Segment Open
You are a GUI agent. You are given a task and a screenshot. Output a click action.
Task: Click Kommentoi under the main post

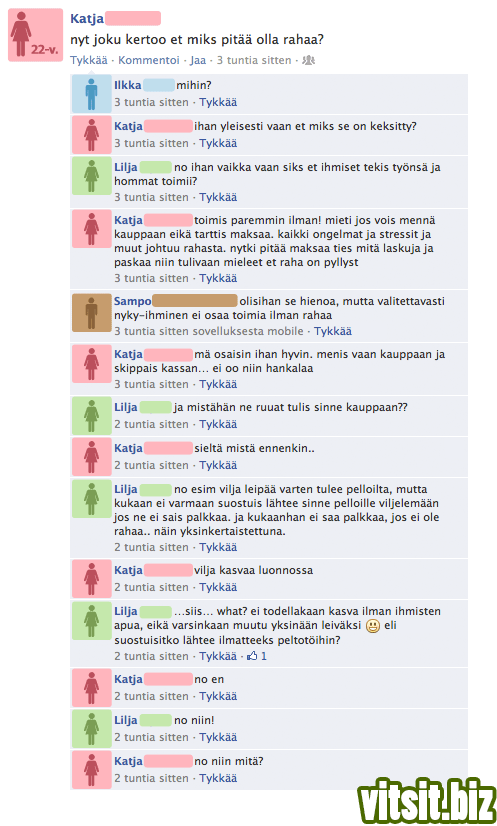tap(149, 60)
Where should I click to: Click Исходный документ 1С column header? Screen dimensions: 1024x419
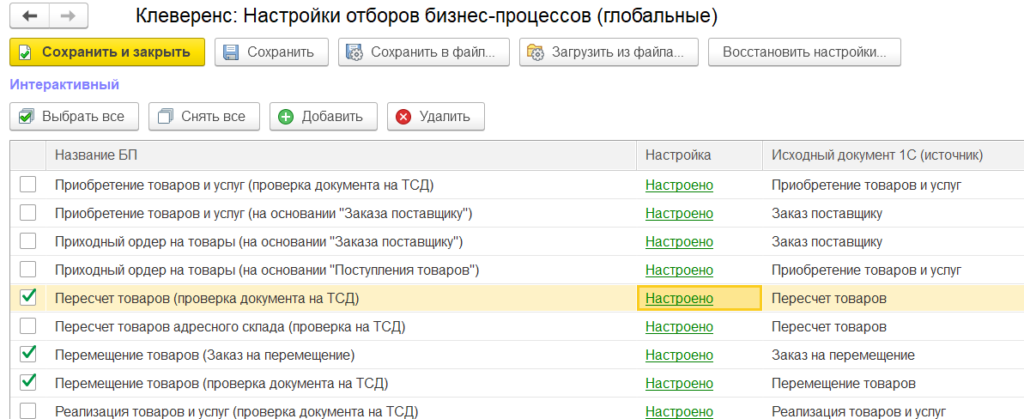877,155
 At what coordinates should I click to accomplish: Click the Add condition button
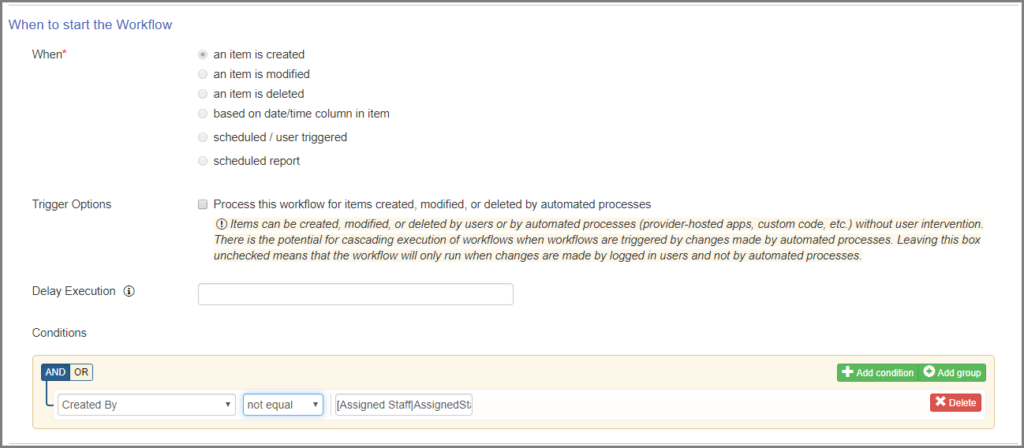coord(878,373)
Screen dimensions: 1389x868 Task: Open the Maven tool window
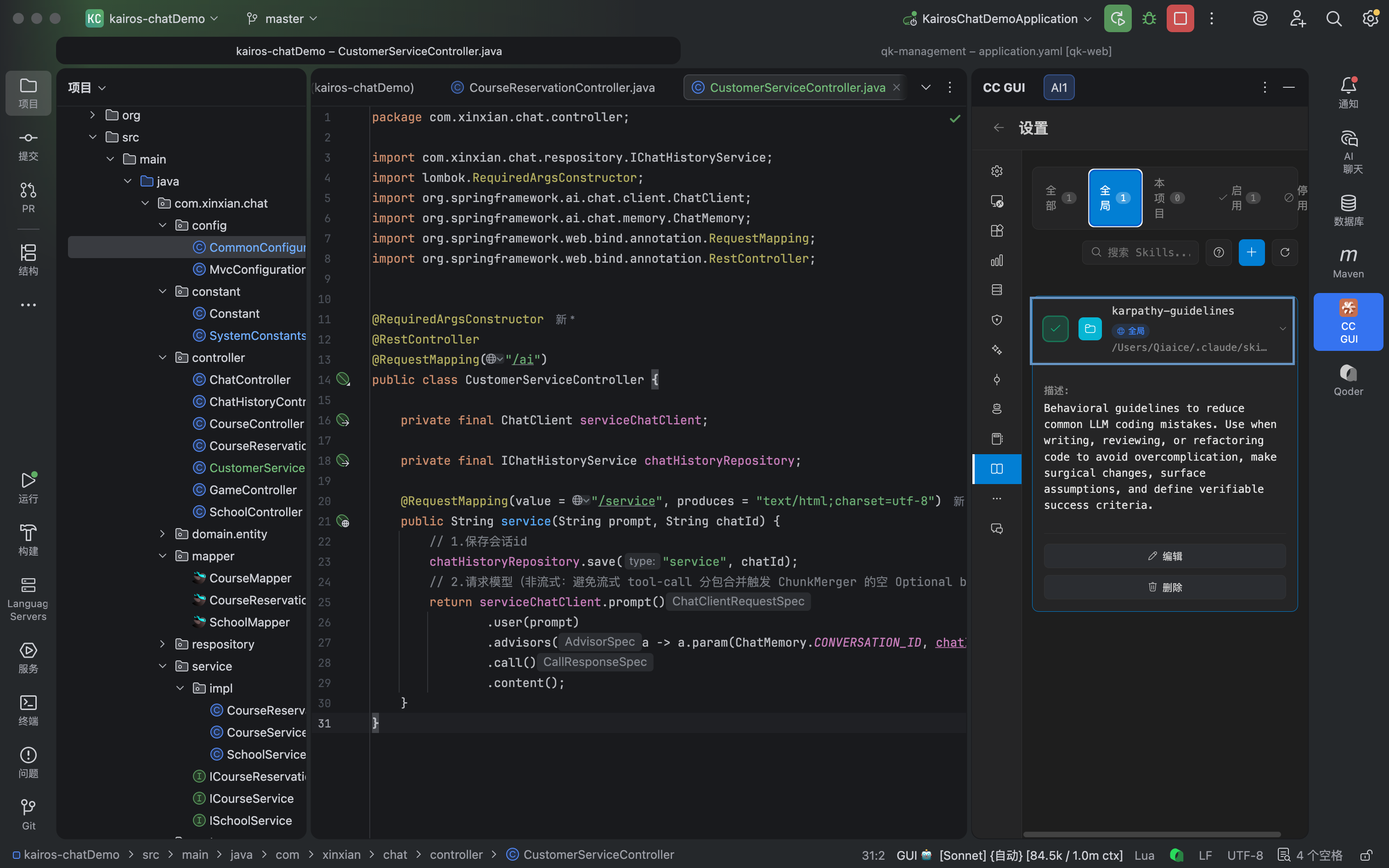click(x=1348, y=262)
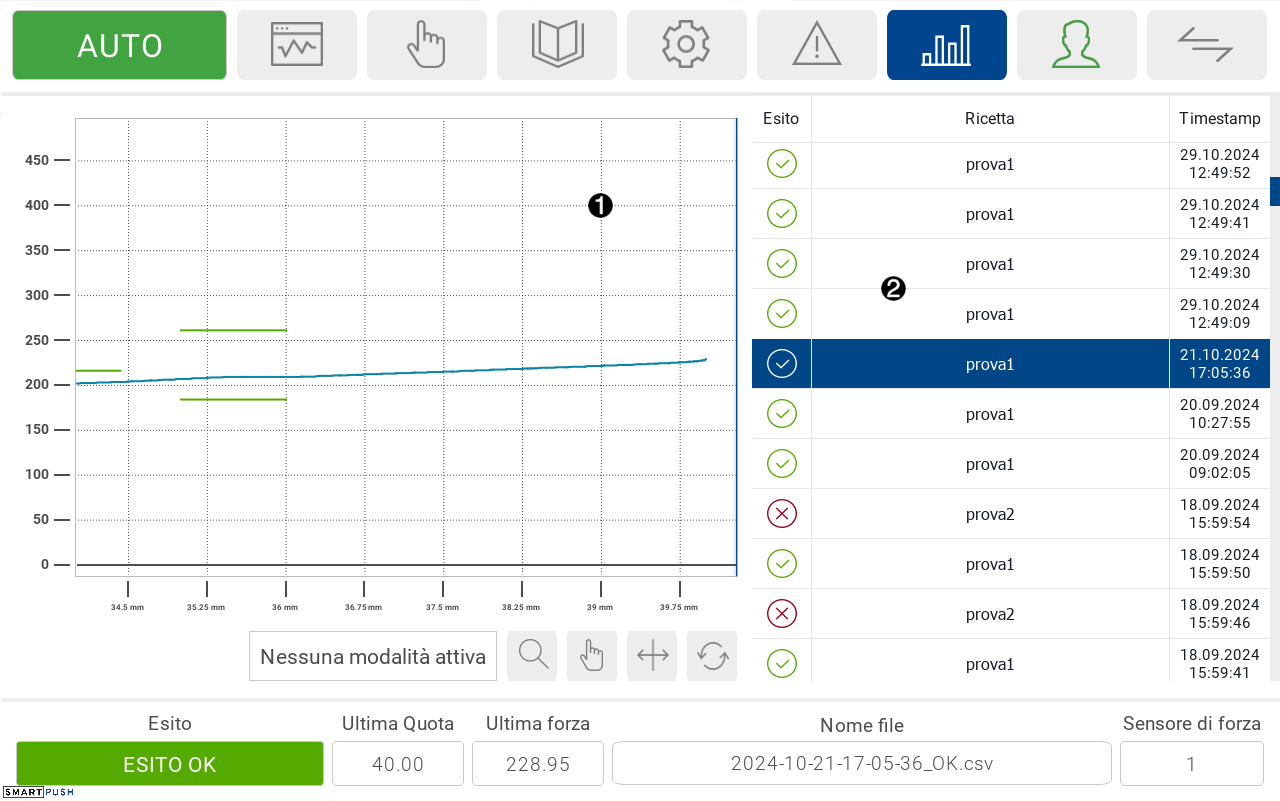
Segment Closed
WHAT YOU WILL DO —
Starting with the line that holds "Where should I", print each line through the last one of the data exactly as written, but do not include the pictures.

RESULT FOR THIS TASK —
Where should I click to: Click Исходный документ 1С column header? Screen dimensions: 1024x419
877,155
 At what coordinates should I click to accomplish: Click the Add condition button
coord(878,373)
Screen dimensions: 1389x868 Task: Open the Maven tool window
click(x=1348, y=262)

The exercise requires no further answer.